● **Selected extract**
Titania's Palace is a miniature castle (dollhouse) that was hand-built in Ireland by James Hicks & Sons, Irish Cabinet Makers, who were commissioned by Sir Nevile Wilkinson from 1907 to 1922. Wilkinson's daughter Guendolen claimed to have seen a fairy running under the roots of a tree, in a wood beside their home at Mount Merrion House. It is said that Guendolen felt sorry for the fairies, who have to live in caves. 

In the early 1930s, Wilkinson loaned the miniature to the NSPCC, who exhibited the item around the country, in an effort to raise funds. While exhibited in Croydon in the UK, Titania's Palace was visited by 4,882 people and led to over £150 (a sum equivalent to approximately £10,000 in 2017 prices) being donated to the Croydon Branch of the NSPCC.

● **Task 1**
Switch "NSPCC" to "charity" and write out again the part of the Titania's Palace text that opens with the words "Titania's Palace is" and closes with "of the NSPCC.".
The text above has no connection to the entries that come next.

● **Given entries**
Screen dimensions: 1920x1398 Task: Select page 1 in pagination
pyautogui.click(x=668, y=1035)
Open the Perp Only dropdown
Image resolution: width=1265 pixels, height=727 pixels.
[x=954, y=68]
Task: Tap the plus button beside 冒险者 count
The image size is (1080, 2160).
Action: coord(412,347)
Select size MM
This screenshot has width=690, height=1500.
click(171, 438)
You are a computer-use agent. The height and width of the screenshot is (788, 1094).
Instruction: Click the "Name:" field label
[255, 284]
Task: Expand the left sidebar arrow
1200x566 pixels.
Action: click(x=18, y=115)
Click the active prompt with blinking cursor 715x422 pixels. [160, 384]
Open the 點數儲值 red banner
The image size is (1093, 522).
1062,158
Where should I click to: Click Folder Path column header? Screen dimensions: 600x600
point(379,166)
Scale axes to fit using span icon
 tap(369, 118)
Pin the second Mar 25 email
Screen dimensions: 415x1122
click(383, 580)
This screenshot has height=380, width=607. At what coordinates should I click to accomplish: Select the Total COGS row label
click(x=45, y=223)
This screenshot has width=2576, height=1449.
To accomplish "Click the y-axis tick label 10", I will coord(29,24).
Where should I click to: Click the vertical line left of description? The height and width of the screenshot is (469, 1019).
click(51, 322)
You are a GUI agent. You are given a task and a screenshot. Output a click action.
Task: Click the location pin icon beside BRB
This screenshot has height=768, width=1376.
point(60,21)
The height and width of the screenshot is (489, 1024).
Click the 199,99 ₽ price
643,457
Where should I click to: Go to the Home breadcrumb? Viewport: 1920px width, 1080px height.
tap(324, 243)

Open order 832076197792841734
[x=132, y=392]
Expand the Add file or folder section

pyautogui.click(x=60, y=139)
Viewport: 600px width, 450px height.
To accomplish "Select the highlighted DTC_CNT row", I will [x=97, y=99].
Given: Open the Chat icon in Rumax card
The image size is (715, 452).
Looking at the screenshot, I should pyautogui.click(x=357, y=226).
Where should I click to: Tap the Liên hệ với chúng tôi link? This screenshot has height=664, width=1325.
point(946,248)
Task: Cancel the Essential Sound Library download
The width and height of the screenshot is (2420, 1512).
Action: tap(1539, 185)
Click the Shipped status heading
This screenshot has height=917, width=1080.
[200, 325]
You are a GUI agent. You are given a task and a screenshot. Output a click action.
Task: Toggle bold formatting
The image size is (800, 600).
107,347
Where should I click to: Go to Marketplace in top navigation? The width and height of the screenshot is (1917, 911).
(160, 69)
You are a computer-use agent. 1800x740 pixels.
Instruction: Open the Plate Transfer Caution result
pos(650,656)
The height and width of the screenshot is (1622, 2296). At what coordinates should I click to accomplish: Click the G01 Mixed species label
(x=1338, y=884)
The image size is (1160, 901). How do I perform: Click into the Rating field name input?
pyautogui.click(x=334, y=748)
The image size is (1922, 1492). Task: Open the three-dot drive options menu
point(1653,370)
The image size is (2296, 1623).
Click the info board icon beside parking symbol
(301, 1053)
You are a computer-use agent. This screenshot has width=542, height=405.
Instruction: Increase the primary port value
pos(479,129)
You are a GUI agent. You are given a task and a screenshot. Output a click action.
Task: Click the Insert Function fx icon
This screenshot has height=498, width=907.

● **Task 2**
Find each line in the entries that contains the word "beside", and copy those lines.

● **Solution 1**
Titania's Palace is a miniature castle (dollhouse) that was hand-built in Ireland by James Hicks & Sons, Irish Cabinet Makers, who were commissioned by Sir Nevile Wilkinson from 1907 to 1922. Wilkinson's daughter Guendolen claimed to have seen a fairy running under the roots of a tree, in a wood beside their home at Mount Merrion House. It is said that Guendolen felt sorry for the fairies, who have to live in caves. 

In the early 1930s, Wilkinson loaned the miniature to the charity, who exhibited the item around the country, in an effort to raise funds. While exhibited in Croydon in the UK, Titania's Palace was visited by 4,882 people and led to over £150 (a sum equivalent to approximately £10,000 in 2017 prices) being donated to the Croydon Branch of the charity.

● **Solution 2**
Task: Tap the plus button beside 冒险者 count
Task: Click the location pin icon beside BRB
Click the info board icon beside parking symbol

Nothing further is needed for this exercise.